Nos ceñiremos, además, al período que va desde los orígenes de la comunidad cristiana de Roma (finales de los años 40) hasta León Magno (440-461), a partir del cual comienza una nueva forma de funcionar el primado de Roma, distinguiendo en este arco de tiempo tres obispos que representan de manera paradigmática su época: Víctor I (189-199), Dámaso (366-381) y el propio León Magno 1.
1. Desde los orígenes de la comunidad cristiana de Roma (ca. 40) hasta Víctor I (ca. 190): Roma, lugar privilegiado de la memoria apostólica
Las primeras noticias sobre la presencia de cristianos en Roma nos las ofrece el historiador romano Suetonio, al decir que en el año 49 el emperador Claudio habría expulsado de Roma a unos judíos que luchaban entre sí «instigados por un tal Chresto» (Claudio 25,4), personaje que la mayoría de los estudiosos suele identificar con Cristo. Más adelante, hacia el año 57, Pablo habría escrito su carta a los romanos y en torno al 61 habría residido en la propia Roma en espera de su juicio (Hch 28,14ss).
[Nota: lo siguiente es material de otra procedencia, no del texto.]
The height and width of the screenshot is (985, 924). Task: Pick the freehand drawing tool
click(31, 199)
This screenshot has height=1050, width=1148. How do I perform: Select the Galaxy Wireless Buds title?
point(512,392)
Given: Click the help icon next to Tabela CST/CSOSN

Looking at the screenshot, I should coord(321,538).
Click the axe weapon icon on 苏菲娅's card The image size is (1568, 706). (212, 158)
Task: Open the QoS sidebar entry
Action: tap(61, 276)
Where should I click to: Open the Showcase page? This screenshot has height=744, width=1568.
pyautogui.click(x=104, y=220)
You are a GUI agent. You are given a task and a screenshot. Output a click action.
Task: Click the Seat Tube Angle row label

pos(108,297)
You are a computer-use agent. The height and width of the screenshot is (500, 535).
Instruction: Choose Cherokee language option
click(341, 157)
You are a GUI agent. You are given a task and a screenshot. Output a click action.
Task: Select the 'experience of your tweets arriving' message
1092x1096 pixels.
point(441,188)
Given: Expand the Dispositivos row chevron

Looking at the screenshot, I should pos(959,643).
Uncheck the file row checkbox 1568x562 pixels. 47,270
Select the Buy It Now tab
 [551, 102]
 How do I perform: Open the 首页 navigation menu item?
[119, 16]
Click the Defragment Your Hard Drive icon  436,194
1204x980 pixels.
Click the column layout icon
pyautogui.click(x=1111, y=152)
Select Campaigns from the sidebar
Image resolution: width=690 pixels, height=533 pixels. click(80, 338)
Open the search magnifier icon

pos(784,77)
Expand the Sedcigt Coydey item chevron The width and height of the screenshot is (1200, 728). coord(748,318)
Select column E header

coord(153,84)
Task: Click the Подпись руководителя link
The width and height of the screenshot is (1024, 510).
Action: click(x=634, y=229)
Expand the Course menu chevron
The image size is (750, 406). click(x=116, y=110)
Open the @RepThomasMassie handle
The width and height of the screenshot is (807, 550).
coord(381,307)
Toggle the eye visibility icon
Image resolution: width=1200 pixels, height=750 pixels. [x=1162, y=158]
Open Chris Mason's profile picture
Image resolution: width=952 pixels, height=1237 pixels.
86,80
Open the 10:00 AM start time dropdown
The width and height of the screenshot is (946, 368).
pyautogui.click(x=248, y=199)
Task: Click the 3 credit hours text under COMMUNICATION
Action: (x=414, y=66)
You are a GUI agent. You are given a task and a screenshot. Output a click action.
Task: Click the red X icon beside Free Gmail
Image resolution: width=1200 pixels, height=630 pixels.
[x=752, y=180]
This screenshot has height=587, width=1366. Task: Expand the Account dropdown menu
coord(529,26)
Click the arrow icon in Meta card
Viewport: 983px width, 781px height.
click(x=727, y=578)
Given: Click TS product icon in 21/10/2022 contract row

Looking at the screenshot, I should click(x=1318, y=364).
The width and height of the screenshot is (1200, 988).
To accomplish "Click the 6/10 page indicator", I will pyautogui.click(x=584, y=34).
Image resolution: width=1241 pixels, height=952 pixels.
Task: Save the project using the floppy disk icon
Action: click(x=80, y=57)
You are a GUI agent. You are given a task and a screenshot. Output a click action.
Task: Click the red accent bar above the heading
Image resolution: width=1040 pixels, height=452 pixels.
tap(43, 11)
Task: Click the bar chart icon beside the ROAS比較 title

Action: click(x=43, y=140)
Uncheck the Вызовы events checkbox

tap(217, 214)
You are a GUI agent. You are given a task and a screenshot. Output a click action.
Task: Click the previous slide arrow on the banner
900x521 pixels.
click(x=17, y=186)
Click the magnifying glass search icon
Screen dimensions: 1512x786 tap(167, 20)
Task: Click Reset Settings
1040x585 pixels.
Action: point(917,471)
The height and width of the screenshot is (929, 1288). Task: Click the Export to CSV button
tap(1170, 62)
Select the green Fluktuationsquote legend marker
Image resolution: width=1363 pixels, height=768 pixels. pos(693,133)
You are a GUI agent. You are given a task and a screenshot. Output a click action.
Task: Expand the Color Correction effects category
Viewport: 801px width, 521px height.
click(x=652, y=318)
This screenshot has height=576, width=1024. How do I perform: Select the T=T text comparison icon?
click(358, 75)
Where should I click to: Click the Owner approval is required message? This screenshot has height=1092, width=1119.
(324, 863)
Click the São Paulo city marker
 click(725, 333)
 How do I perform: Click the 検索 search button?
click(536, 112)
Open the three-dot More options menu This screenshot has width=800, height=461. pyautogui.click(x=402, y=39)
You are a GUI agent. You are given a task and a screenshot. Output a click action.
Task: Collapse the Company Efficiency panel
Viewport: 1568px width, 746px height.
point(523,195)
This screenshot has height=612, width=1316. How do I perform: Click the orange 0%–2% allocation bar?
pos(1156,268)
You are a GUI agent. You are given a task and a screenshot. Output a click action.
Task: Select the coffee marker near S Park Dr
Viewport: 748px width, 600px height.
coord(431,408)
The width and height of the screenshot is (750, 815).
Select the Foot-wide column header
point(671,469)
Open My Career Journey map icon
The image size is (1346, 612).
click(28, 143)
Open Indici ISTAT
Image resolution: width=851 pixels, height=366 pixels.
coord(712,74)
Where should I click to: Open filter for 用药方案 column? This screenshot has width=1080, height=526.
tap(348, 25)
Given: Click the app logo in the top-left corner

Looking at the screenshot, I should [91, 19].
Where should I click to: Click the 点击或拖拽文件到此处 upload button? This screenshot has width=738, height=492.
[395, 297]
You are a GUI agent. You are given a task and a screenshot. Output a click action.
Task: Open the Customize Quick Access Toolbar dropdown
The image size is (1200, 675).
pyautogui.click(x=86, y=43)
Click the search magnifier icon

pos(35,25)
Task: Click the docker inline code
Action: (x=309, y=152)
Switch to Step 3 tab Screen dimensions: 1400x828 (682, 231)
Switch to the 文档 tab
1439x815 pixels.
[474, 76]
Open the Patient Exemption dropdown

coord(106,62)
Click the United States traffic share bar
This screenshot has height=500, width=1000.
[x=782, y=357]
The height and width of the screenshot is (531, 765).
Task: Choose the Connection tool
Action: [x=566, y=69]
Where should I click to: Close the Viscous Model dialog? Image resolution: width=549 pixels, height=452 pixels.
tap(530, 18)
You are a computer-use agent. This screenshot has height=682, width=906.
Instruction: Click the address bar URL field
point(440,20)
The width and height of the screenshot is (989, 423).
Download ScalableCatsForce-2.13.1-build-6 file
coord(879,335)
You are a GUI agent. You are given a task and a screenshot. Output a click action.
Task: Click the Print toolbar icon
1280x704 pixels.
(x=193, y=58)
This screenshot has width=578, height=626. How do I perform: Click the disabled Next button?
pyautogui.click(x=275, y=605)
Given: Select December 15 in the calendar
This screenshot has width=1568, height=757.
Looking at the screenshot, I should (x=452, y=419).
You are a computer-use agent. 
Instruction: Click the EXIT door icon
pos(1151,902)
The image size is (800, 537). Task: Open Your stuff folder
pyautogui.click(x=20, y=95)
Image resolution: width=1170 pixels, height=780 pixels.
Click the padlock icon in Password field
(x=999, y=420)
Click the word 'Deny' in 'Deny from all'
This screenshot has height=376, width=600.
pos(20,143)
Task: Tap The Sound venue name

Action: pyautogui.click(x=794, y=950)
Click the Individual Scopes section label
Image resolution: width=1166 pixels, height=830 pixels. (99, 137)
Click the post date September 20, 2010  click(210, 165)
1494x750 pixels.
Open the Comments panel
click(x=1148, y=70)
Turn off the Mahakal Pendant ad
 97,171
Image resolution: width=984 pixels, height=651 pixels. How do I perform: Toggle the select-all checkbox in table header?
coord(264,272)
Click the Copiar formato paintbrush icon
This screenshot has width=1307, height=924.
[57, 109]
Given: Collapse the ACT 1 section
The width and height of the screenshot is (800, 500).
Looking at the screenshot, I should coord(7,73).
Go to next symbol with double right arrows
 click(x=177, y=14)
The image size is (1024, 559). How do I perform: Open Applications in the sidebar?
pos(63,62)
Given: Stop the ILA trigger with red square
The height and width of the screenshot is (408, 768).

Tres años más tarde, en el 64, Nerón habría hecho perseguir a los cristianos, acusándolos del incendio que se produjo por entonces en Roma 2, aprovechando además la ocasión para ajusticiar al propio Pablo y a Pedro, como atestigua en torno al año 90, unos treinta años después de ocurridos los hechos, la Primera carta de Clemente a los corintios:
Pero, dejando los ejemplos de los días de antaño, vengamos a los campeones que han vivido más cerca de nuestro tiempo. Pongamos delante de nuestros ojos los nobles ejemplos que pertenecen a nuestra generación. Por causa de celos y envidias fueron perseguidos y acosados hasta la muerte las mayores y más íntegras columnas de la Iglesia. Miremos a los buenos apóstoles. Estaba Pedro, que, por causa de unos celos injustos, tuvo que sufrir, no uno ni dos, sino muchos trabajos y fatigas y, habiendo dado su testimonio, se fue a su lugar de gloria designado. Por razón de celos y contiendas Pablo, con su ejemplo, señaló el premio de la resistencia paciente. Después de haber estado siete veces en grillos, de haber sido desterrado, apedreado, predicando en el Oriente y el Occidente, ganó el noble renombre que fue el premio de su fe, habiendo enseñado justicia a todo el mundo y alcanzado los extremos más distantes del Occidente; y, cuando hubo dado su testimonio delante de los gobernantes, partió del mundo y fue al lugar santo, habiendo dado un ejemplo notorio de resistencia paciente (1 Clem 5).